Pubblicato il 8 Novembre 2010 11:59 | Ultimo aggiornamento: 8 Novembre 2010 12:08

Sarebbe scaturita da ‘vecchie ruggini’ la lite che ha portato all’uccisione, nella notte, di Andrea Santarpia, davanti a un bar a Condove. L’uomo, 38 anni, è stato affrontato fuori dal Tromp Cafè mentre si accingeva a salire sulla sua Fiat Bravo insieme alla fidanzata. Il più giovane dei due fratelli Nave, Dario, 39 anni, lo avrebbe accoltellato all’inguine con un’arma lunga oltre 30 centimetri.

Santarpia è stato poi soccorso dai clienti del bar, diversi dei quali hanno poi inseguito i due fratelli verso casa. Mentre la vittima moriva durante il trasporto in ospedale, i due venivano raggiunti da una gazzella del nucleo operativo della Compagnia dei carabinieri di Susa, che li hanno trovati ancora intenti a ripulire il coltello.

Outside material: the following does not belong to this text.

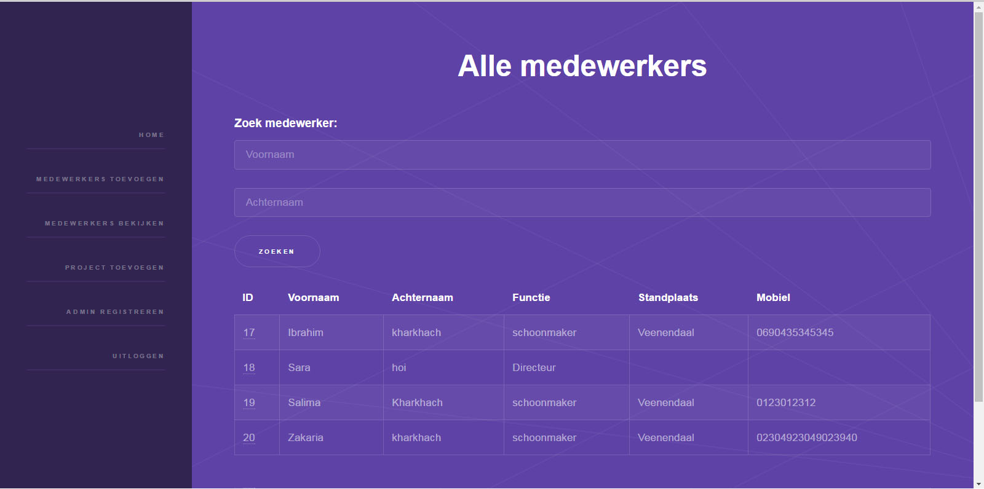984x489 pixels.
Task: Select the Directeur function cell
Action: (566, 368)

”Hanno voluto uccidermelo – ha dichiarato lo zio della vittima, Domenico Guida -. Mio nipote non era uno stinco di santo (aveva numerosi precedenti penali come anche gli aggressori), ma stava cercando di ricostruirsi una vita. Un mese fa aveva avuto un alterco con i due fratelli a cui aveva dato degli schiaffi, probabilmente loro hanno voluto fargliela pagare”.